American baseball player (1882–1969)

William Joseph "Jap" Barbeau (June 10, 1882 - September 10, 1969) was an American professional baseball infielder. He played in Major League Baseball for four seasons, primarily as a third baseman with the Cleveland Naps, Pittsburgh Pirates, and St. Louis Cardinals. Listed at 5 ft 5 in and 140 lb, he batted and threw right-handed.

==Career==
Barbeau started his professional baseball career in the minor leagues in 1905, playing for the Columbus Senators of the American Association.
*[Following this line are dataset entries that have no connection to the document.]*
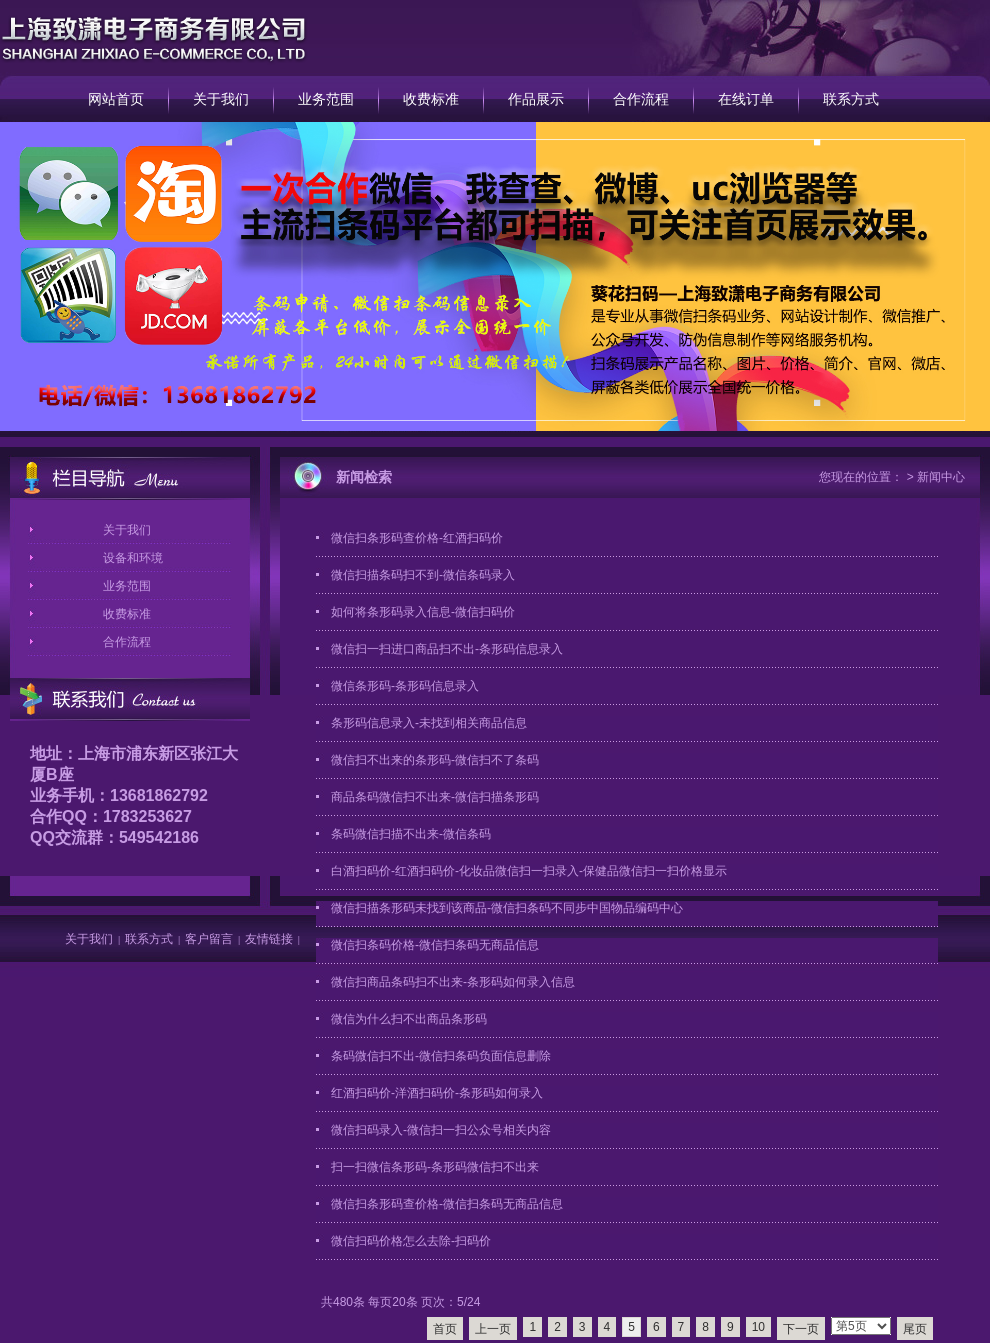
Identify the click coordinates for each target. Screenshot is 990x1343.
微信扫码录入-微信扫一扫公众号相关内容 (441, 1130)
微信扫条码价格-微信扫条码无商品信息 (435, 945)
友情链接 (269, 939)
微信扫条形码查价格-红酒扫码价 (417, 538)
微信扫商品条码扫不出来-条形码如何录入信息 (453, 982)
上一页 (493, 1329)
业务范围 (326, 99)
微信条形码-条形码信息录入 (405, 686)
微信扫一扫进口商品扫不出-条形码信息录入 (447, 649)
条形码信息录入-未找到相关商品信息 (429, 723)
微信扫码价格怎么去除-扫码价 (411, 1241)
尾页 (915, 1329)
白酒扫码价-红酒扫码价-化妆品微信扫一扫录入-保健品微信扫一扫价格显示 (529, 871)
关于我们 (221, 99)
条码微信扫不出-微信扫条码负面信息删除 (441, 1056)
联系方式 (851, 99)
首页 (445, 1329)
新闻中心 (941, 477)
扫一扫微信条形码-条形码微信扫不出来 (435, 1167)
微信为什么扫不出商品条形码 (409, 1019)
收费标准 (431, 99)
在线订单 (746, 99)
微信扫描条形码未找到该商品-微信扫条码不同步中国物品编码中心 (507, 908)
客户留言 (209, 939)
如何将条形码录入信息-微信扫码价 (423, 612)
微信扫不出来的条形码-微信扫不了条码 (435, 760)
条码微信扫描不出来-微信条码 (411, 834)
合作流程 (641, 99)
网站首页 (116, 99)
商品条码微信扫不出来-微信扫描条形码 (435, 797)
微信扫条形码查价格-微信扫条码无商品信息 (447, 1204)
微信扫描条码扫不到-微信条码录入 (423, 575)
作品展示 (536, 99)
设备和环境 (133, 558)
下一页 (801, 1329)
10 (758, 1327)
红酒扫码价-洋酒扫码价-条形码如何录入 (437, 1093)
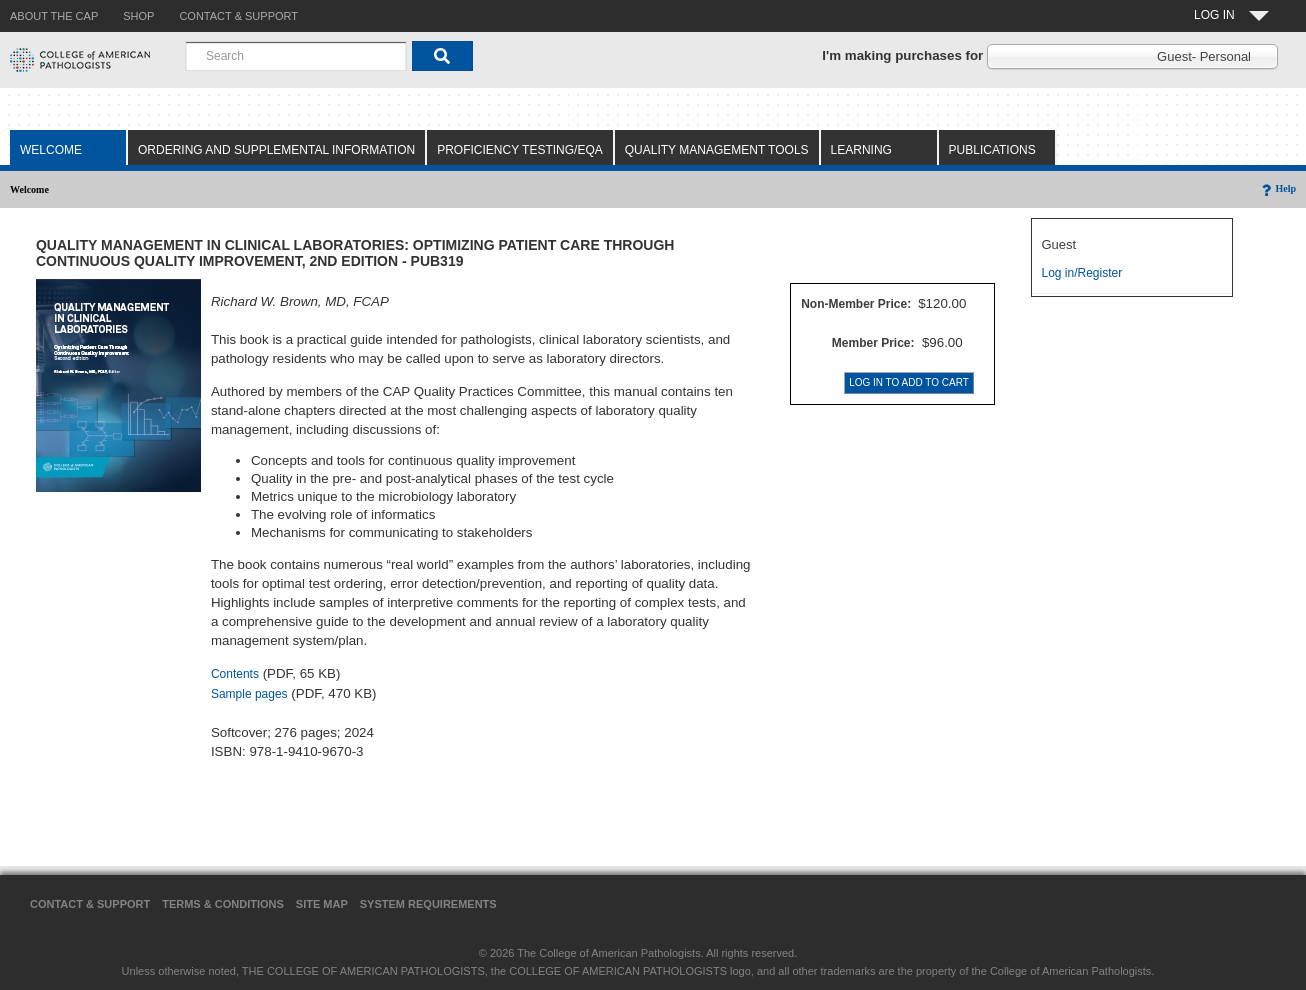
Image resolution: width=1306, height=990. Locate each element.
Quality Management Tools (717, 150)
In August, his contract was purchased by the major league Cleveland Naps and he spent the rest of 1905 and 1906 with them. However, he had a .194 batting average in 1906 and was released. Barbeau returned to the American Association, playing for the Toledo Mud Hens in 1907 and 1908.

In 1909, Barbeau was the starting third baseman for the Pittsburgh Pirates, and was then traded to the St. Louis Cardinals in August. After a slow start in 1910, he was sent back to American Association, where he played for the Kansas City Blues, Milwaukee Brewers, and St. Paul Saints over the next several seasons. He also played one season in the Pacific Coast League, and one season in the Western League, last playing professionally in 1919.

Overall, in parts of four major league seasons, Barbeau batted .225 in 199 games. In 13 minor league seasons, he appeared in over 1500 games while batting above .290 at least three times; his minor-league records are incomplete for some seasons.